--- START ---

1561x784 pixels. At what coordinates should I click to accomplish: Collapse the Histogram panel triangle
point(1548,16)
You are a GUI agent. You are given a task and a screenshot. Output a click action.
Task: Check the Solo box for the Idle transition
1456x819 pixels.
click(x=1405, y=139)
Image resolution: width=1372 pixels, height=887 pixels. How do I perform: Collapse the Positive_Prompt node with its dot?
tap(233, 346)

--- END ---

Work instruction: Exactly the lines from the one containing "You are a GUI" through the final line of the records must appear in your reply, and no others.

Exercise solution:
You are a GUI agent. You are given a task and a screenshot. Output a click action.
Task: Check the Solo box for the Idle transition
1456x819 pixels.
click(x=1405, y=139)
Image resolution: width=1372 pixels, height=887 pixels. How do I perform: Collapse the Positive_Prompt node with its dot?
tap(233, 346)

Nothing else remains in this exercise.